**Extracted records**
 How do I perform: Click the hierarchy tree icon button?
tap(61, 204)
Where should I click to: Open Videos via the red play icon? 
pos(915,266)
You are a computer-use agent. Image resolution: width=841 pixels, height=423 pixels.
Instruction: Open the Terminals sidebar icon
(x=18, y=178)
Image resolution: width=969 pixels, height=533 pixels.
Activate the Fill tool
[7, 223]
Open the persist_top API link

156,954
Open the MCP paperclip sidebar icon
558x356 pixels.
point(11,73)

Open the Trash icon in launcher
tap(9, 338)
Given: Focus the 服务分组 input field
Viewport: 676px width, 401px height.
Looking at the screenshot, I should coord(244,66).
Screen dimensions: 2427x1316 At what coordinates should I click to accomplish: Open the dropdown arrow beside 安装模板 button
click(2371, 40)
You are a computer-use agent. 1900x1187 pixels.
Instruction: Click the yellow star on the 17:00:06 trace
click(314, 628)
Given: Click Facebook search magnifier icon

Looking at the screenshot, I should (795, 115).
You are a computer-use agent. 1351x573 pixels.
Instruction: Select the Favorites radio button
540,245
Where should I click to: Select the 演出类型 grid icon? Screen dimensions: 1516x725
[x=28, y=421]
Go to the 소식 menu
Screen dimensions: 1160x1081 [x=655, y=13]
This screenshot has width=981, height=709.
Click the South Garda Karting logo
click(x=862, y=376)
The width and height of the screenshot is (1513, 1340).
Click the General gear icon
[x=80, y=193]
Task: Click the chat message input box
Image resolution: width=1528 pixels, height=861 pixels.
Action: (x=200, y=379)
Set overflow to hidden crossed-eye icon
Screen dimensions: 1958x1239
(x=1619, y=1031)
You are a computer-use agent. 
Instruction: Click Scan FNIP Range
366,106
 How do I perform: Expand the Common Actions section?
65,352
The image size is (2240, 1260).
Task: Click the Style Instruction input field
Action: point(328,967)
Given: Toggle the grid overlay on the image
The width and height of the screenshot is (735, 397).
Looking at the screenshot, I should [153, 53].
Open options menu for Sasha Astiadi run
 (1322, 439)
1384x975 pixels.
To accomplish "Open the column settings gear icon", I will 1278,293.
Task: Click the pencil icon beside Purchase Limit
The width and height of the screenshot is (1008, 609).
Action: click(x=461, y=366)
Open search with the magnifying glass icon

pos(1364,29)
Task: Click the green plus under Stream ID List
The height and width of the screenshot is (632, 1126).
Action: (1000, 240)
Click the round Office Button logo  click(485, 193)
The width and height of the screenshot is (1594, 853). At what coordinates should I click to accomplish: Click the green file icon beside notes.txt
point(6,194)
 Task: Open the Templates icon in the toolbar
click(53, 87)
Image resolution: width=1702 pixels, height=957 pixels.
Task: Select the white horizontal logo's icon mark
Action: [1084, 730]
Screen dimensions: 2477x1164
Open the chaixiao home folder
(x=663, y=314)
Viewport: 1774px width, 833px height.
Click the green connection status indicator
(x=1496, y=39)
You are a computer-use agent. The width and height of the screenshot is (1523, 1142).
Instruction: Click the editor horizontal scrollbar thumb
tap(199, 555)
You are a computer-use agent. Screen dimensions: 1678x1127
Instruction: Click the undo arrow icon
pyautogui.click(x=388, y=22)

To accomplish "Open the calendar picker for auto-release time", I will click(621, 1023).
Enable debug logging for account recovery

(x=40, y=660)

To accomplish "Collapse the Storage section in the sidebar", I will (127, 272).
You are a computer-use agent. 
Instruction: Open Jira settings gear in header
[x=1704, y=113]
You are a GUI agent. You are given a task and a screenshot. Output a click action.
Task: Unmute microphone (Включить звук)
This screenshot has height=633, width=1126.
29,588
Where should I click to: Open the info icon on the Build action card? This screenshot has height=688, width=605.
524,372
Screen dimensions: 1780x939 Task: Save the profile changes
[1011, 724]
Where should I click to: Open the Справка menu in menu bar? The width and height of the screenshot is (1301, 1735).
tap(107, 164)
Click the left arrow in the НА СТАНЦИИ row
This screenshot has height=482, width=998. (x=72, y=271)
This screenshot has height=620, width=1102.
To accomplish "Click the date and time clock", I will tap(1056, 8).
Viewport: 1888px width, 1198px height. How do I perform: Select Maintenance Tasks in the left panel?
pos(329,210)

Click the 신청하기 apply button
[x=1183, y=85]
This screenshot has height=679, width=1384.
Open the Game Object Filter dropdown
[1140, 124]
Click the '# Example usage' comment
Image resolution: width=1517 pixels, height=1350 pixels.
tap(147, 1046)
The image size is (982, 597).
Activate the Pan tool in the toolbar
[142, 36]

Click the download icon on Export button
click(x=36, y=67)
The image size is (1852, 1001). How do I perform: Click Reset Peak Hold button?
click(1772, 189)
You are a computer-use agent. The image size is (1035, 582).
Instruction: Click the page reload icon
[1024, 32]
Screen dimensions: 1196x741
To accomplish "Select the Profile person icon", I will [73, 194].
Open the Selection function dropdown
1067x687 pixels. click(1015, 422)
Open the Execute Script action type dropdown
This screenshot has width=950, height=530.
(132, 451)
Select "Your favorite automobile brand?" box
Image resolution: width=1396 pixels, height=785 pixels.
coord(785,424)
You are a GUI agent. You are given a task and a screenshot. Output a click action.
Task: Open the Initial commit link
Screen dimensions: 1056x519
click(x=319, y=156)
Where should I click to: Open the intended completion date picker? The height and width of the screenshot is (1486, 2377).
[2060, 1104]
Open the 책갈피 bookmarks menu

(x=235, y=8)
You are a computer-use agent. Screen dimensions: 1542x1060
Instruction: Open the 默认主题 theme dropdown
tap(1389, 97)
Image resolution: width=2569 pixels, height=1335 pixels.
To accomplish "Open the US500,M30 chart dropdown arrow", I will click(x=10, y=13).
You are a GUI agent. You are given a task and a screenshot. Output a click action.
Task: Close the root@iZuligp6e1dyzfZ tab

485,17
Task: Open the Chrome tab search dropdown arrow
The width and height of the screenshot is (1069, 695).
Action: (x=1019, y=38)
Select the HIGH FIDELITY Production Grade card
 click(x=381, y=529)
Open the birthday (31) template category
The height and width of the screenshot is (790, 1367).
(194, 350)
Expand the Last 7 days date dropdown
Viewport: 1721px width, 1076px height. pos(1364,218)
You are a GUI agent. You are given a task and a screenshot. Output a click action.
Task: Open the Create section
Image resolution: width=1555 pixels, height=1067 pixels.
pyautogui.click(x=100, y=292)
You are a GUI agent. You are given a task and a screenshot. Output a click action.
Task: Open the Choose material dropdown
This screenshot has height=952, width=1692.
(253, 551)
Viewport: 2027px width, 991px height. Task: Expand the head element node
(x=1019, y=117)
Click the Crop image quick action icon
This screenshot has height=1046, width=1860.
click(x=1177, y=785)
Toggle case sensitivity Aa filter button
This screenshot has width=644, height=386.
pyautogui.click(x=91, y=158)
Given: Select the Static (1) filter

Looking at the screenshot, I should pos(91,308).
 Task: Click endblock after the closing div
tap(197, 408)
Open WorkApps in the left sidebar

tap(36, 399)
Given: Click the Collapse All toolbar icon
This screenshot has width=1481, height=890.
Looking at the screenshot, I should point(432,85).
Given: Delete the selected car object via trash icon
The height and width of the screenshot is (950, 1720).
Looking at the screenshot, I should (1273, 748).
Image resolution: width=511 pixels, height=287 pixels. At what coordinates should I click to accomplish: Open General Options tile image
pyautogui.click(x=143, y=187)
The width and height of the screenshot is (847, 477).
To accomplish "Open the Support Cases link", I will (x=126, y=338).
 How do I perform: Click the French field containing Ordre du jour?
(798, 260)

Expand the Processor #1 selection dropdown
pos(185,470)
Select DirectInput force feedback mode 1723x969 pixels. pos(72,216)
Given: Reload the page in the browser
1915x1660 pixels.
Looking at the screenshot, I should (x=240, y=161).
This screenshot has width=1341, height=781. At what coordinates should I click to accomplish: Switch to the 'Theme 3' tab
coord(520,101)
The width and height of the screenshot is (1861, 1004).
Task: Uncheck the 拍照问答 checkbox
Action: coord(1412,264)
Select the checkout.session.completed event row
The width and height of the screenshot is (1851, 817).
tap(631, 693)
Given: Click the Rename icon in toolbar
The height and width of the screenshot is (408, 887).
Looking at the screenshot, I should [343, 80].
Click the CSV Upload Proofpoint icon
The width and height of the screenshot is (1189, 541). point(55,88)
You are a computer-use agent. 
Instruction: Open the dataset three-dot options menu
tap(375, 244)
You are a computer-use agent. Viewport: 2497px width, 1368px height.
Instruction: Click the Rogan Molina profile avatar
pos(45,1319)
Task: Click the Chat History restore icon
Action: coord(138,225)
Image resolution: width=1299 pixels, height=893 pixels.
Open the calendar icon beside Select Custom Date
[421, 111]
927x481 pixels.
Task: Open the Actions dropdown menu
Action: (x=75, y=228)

**Problem**
Return only the stretch of the material above from the line holding "Given: Toggle the grid overlay on the image" through the line holding "Task: Unmute microphone (Включить звук)", copied exactly.

**Solved problem**
Given: Toggle the grid overlay on the image
The width and height of the screenshot is (735, 397).
Looking at the screenshot, I should [153, 53].
Open options menu for Sasha Astiadi run
 (1322, 439)
1384x975 pixels.
To accomplish "Open the column settings gear icon", I will 1278,293.
Task: Click the pencil icon beside Purchase Limit
The width and height of the screenshot is (1008, 609).
Action: click(x=461, y=366)
Open search with the magnifying glass icon

pos(1364,29)
Task: Click the green plus under Stream ID List
The height and width of the screenshot is (632, 1126).
Action: (1000, 240)
Click the round Office Button logo  click(485, 193)
The width and height of the screenshot is (1594, 853). At what coordinates should I click to accomplish: Click the green file icon beside notes.txt
point(6,194)
 Task: Open the Templates icon in the toolbar
click(53, 87)
Image resolution: width=1702 pixels, height=957 pixels.
Task: Select the white horizontal logo's icon mark
Action: [1084, 730]
Screen dimensions: 2477x1164
Open the chaixiao home folder
(x=663, y=314)
Viewport: 1774px width, 833px height.
Click the green connection status indicator
(x=1496, y=39)
You are a computer-use agent. The width and height of the screenshot is (1523, 1142).
Instruction: Click the editor horizontal scrollbar thumb
tap(199, 555)
You are a computer-use agent. Screen dimensions: 1678x1127
Instruction: Click the undo arrow icon
pyautogui.click(x=388, y=22)

To accomplish "Open the calendar picker for auto-release time", I will click(621, 1023).
Enable debug logging for account recovery

(x=40, y=660)

To accomplish "Collapse the Storage section in the sidebar", I will (127, 272).
You are a computer-use agent. 
Instruction: Open Jira settings gear in header
[x=1704, y=113]
You are a GUI agent. You are given a task and a screenshot. Output a click action.
Task: Unmute microphone (Включить звук)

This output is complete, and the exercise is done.